Kebijakan lain yang menyebabkan kekhawatiran atas potensi inflasi Trump ialah potensi pertumbuhan pendapatan setelah pajak karena pemotongan pajak yang direncanakan, potensi pertumbuhan upah domestik karena pembatasan imigrasi, serta potensi kenaikan harga konsumen karena tarif baru dan tindakan proteksionis lainnya.
Spekulasi seputar inflasi Trump juga tercermin di pasar keuangan itu sendiri. Di pagi hari setelah kemenangan pemilihan Trump pada 2016 silam, pasar mulai menunjukkan sinyal bahwa inflasi yang lebih tinggi mungkin akan segera terjadi.
Bank of America Merrill Lynch (BAML) melaporkan hari itu bahwa arus masuk delapan minggu yang bergulir ke Treasury Inflation-Protected Securities (TIPS) telah mencapai rekor tertinggi. Demikian pula, imbal hasil Treasury sepuluh tahun naik 30 basis poin antara 8 November dan 10 November. Hasilnya, kurva imbal hasil yang lebih curam, memicu kekhawatiran atas inflasi di masa mendatang.
Meskipun banyak spekulasi awal bermunculan tentang potensi lonjakan inflasi di era kepemimpinan Trump, tingkat inflasi tahunan rata-rata selama masa jabatan Trump 2017-2021 terbilang rendah, berkisar di angka 1,9%.
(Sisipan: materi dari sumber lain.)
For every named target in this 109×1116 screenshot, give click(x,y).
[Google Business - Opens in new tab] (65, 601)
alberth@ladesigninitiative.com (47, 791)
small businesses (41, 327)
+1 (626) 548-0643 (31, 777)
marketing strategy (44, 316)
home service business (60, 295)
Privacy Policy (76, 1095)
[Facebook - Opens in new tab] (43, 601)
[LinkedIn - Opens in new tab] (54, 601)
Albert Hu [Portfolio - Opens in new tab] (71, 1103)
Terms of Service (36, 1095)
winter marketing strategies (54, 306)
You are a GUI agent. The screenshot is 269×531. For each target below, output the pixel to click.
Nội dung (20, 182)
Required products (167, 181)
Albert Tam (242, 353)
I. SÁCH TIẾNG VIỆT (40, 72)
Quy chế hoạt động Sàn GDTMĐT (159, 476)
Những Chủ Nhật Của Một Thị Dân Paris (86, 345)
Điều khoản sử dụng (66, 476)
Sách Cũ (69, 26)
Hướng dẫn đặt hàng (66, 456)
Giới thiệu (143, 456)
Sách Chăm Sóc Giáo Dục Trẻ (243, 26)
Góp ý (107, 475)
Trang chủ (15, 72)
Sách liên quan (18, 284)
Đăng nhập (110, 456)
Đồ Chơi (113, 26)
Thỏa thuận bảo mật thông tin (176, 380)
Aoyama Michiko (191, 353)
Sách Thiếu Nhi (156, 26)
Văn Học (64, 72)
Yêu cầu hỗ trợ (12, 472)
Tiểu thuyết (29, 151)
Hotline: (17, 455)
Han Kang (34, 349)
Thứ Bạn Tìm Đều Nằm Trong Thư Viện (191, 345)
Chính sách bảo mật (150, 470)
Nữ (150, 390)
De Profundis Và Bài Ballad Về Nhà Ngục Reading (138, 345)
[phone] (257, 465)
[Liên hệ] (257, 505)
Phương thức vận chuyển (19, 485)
Muncul Lagi di Pilpres 2024
Istilah Trumpflation pun kembali muncul di Pilpres AS 2024. Hal ini disinggung beberapa investor terkemuka memandang potensi inflasi di masa mendatang bila Trump terpilih, berkaca dari arah kebijakannya.
Melansir Yahoo Finance, kebijakan tersebut antara lain pertama, mengenakan tarif sebesar 10% untuk semua impor dan tarif sebesar 60% untuk impor dari China. Peterson Institute for International Economics memproyeksikan, hal ini akan menaikkan pengeluaran rumah tangga hingga US$ 1.700 atau sekitar Rp 27,7 juta per tahun (kurs Rp 16.300).
Selain itu, Trump juga berencana agar Gedung Putih memiliki kontrol lebih besar atas bank sentral AS, Federal Reserve. Kondisi ini mendatangkan prospek yang akan mengkhawatirkan pasar keuangan jika itu benar-benar terjadi.
The Fed memiliki pekerjaan yang cukup berat karena berusaha menjaga inflasi dan lapangan kerja pada tingkat optimal. Campur tangan politik dari Gedung Putih dipandang dapat membuat hal itu jauh lebih sulit.
Lebih lanjut, Trump juga ingin memperpanjang serangkaian program pemotongan pajak. Program ini telah berjalan dari tahun 2017 dan akan berakhir pada akhir tahun 2025. Langkah perpanjangan ini berpotensi meningkatkan utang nasional sebesar US$ 4 triliun s.d US$ 5 triliun.
"Kebijakan yang diadopsi di bawah skenario Republican Sweep mengakibatkan inflasi yang lebih tinggi dan pertumbuhan ekonomi yang lebih lemah," tulis Moody's Analytics.